Lay out every line of the data below as a Markdown table with two columns, Row and Line. Number the rows in order, and skip any blank lines.

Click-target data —
_ _ _
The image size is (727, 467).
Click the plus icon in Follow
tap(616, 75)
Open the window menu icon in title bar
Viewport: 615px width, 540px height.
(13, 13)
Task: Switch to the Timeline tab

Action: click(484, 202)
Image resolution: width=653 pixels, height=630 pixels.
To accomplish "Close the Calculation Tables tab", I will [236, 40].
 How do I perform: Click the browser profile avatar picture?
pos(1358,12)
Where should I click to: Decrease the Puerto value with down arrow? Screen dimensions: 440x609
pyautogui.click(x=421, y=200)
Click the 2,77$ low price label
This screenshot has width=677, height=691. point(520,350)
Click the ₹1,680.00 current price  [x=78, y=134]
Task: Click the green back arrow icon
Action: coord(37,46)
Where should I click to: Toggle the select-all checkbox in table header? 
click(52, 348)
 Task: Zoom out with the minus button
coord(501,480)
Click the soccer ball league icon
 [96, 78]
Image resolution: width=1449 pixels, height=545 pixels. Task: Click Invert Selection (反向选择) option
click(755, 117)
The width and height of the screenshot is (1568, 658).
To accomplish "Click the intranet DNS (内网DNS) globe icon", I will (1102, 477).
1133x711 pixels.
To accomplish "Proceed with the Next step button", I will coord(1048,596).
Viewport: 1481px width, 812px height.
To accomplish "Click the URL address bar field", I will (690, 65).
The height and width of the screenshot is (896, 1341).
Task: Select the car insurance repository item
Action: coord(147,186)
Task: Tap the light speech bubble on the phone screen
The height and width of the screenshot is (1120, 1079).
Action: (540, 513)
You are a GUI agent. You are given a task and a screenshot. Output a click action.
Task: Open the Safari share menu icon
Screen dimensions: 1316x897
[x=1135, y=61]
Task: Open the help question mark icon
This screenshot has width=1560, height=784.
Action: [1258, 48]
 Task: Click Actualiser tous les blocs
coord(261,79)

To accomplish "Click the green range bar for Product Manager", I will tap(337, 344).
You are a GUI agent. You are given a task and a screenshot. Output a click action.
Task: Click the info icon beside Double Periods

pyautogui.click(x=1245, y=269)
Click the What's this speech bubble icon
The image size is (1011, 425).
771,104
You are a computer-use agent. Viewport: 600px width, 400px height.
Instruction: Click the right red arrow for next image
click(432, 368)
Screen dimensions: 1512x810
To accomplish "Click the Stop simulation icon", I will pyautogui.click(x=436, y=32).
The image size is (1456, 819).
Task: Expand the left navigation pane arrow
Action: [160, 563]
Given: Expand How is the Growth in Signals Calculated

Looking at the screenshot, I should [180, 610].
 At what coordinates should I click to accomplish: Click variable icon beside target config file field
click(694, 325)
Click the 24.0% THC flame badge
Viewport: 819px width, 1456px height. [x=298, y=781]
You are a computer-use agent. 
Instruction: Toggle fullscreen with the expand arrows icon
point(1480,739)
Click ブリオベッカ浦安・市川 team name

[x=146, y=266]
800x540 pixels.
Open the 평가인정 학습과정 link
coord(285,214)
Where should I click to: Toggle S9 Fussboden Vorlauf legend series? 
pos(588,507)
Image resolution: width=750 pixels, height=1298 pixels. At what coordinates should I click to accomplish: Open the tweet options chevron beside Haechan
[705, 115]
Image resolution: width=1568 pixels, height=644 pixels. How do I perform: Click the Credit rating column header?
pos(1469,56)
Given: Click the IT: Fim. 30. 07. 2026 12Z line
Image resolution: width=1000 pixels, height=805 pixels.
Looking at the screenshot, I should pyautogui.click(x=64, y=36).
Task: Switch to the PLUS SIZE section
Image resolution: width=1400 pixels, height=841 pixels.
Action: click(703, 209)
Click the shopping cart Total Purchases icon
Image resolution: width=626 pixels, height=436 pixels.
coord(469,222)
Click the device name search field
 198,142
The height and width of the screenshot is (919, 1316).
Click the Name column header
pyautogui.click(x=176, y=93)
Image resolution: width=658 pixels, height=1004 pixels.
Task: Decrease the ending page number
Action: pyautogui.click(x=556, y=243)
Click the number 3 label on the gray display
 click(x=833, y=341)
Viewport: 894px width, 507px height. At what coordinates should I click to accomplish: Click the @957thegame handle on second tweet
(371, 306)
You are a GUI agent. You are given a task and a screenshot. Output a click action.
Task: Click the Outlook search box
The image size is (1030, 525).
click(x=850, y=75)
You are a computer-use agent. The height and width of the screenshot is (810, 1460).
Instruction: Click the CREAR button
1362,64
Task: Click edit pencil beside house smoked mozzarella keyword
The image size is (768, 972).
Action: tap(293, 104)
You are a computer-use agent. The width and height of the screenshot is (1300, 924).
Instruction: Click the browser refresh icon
_ _ _
Output below —
| Row | Line |
|---|---|
| 1 | The image size is (727, 467). |
| 2 | Click the plus icon in Follow |
| 3 | tap(616, 75) |
| 4 | Open the window menu icon in title bar |
| 5 | Viewport: 615px width, 540px height. |
| 6 | (13, 13) |
| 7 | Task: Switch to the Timeline tab |
| 8 | Action: click(484, 202) |
| 9 | Image resolution: width=653 pixels, height=630 pixels. |
| 10 | To accomplish "Close the Calculation Tables tab", I will [236, 40]. |
| 11 |  How do I perform: Click the browser profile avatar picture? |
| 12 | pos(1358,12) |
| 13 | Where should I click to: Decrease the Puerto value with down arrow? Screen dimensions: 440x609 |
| 14 | pyautogui.click(x=421, y=200) |
| 15 | Click the 2,77$ low price label |
| 16 | This screenshot has width=677, height=691. point(520,350) |
| 17 | Click the ₹1,680.00 current price  [x=78, y=134] |
| 18 | Task: Click the green back arrow icon |
| 19 | Action: coord(37,46) |
| 20 | Where should I click to: Toggle the select-all checkbox in table header?  |
| 21 | click(52, 348) |
| 22 |  Task: Zoom out with the minus button |
| 23 | coord(501,480) |
| 24 | Click the soccer ball league icon |
| 25 |  [96, 78] |
| 26 | Image resolution: width=1449 pixels, height=545 pixels. Task: Click Invert Selection (反向选择) option |
| 27 | click(755, 117) |
| 28 | The width and height of the screenshot is (1568, 658). |
| 29 | To accomplish "Click the intranet DNS (内网DNS) globe icon", I will (1102, 477). |
| 30 | 1133x711 pixels. |
| 31 | To accomplish "Proceed with the Next step button", I will coord(1048,596). |
| 32 | Viewport: 1481px width, 812px height. |
| 33 | To accomplish "Click the URL address bar field", I will (690, 65). |
| 34 | The height and width of the screenshot is (896, 1341). |
| 35 | Task: Select the car insurance repository item |
| 36 | Action: coord(147,186) |
| 37 | Task: Tap the light speech bubble on the phone screen |
| 38 | The height and width of the screenshot is (1120, 1079). |
| 39 | Action: (540, 513) |
| 40 | You are a GUI agent. You are given a task and a screenshot. Output a click action. |
| 41 | Task: Open the Safari share menu icon |
| 42 | Screen dimensions: 1316x897 |
| 43 | [x=1135, y=61] |
| 44 | Task: Open the help question mark icon |
| 45 | This screenshot has width=1560, height=784. |
| 46 | Action: [1258, 48] |
| 47 |  Task: Click Actualiser tous les blocs |
| 48 | coord(261,79) |
| 49 | To accomplish "Click the green range bar for Product Manager", I will tap(337, 344). |
| 50 | You are a GUI agent. You are given a task and a screenshot. Output a click action. |
| 51 | Task: Click the info icon beside Double Periods |
| 52 | pyautogui.click(x=1245, y=269) |
| 53 | Click the What's this speech bubble icon |
| 54 | The image size is (1011, 425). |
| 55 | 771,104 |
| 56 | You are a computer-use agent. Viewport: 600px width, 400px height. |
| 57 | Instruction: Click the right red arrow for next image |
| 58 | click(432, 368) |
| 59 | Screen dimensions: 1512x810 |
| 60 | To accomplish "Click the Stop simulation icon", I will pyautogui.click(x=436, y=32). |
| 61 | The image size is (1456, 819). |
| 62 | Task: Expand the left navigation pane arrow |
| 63 | Action: [160, 563] |
| 64 | Given: Expand How is the Growth in Signals Calculated |
| 65 | Looking at the screenshot, I should [180, 610]. |
| 66 |  At what coordinates should I click to accomplish: Click variable icon beside target config file field |
| 67 | click(694, 325) |
| 68 | Click the 24.0% THC flame badge |
| 69 | Viewport: 819px width, 1456px height. [x=298, y=781] |
| 70 | You are a computer-use agent.  |
| 71 | Instruction: Toggle fullscreen with the expand arrows icon |
| 72 | point(1480,739) |
| 73 | Click ブリオベッカ浦安・市川 team name |
| 74 | [x=146, y=266] |
| 75 | 800x540 pixels. |
| 76 | Open the 평가인정 학습과정 link |
| 77 | coord(285,214) |
| 78 | Where should I click to: Toggle S9 Fussboden Vorlauf legend series?  |
| 79 | pos(588,507) |
| 80 | Image resolution: width=750 pixels, height=1298 pixels. At what coordinates should I click to accomplish: Open the tweet options chevron beside Haechan |
| 81 | [705, 115] |
| 82 | Image resolution: width=1568 pixels, height=644 pixels. How do I perform: Click the Credit rating column header? |
| 83 | pos(1469,56) |
| 84 | Given: Click the IT: Fim. 30. 07. 2026 12Z line |
| 85 | Image resolution: width=1000 pixels, height=805 pixels. |
| 86 | Looking at the screenshot, I should pyautogui.click(x=64, y=36). |
| 87 | Task: Switch to the PLUS SIZE section |
| 88 | Image resolution: width=1400 pixels, height=841 pixels. |
| 89 | Action: click(703, 209) |
| 90 | Click the shopping cart Total Purchases icon |
| 91 | Image resolution: width=626 pixels, height=436 pixels. |
| 92 | coord(469,222) |
| 93 | Click the device name search field |
| 94 |  198,142 |
| 95 | The height and width of the screenshot is (919, 1316). |
| 96 | Click the Name column header |
| 97 | pyautogui.click(x=176, y=93) |
| 98 | Image resolution: width=658 pixels, height=1004 pixels. |
| 99 | Task: Decrease the ending page number |
| 100 | Action: pyautogui.click(x=556, y=243) |
| 101 | Click the number 3 label on the gray display |
| 102 |  click(x=833, y=341) |
| 103 | Viewport: 894px width, 507px height. At what coordinates should I click to accomplish: Click the @957thegame handle on second tweet |
| 104 | (371, 306) |
| 105 | You are a GUI agent. You are given a task and a screenshot. Output a click action. |
| 106 | Task: Click the Outlook search box |
| 107 | The image size is (1030, 525). |
| 108 | click(x=850, y=75) |
| 109 | You are a computer-use agent. The height and width of the screenshot is (810, 1460). |
| 110 | Instruction: Click the CREAR button |
| 111 | 1362,64 |
| 112 | Task: Click edit pencil beside house smoked mozzarella keyword |
| 113 | The image size is (768, 972). |
| 114 | Action: tap(293, 104) |
| 115 | You are a computer-use agent. The width and height of the screenshot is (1300, 924). |
| 116 | Instruction: Click the browser refresh icon |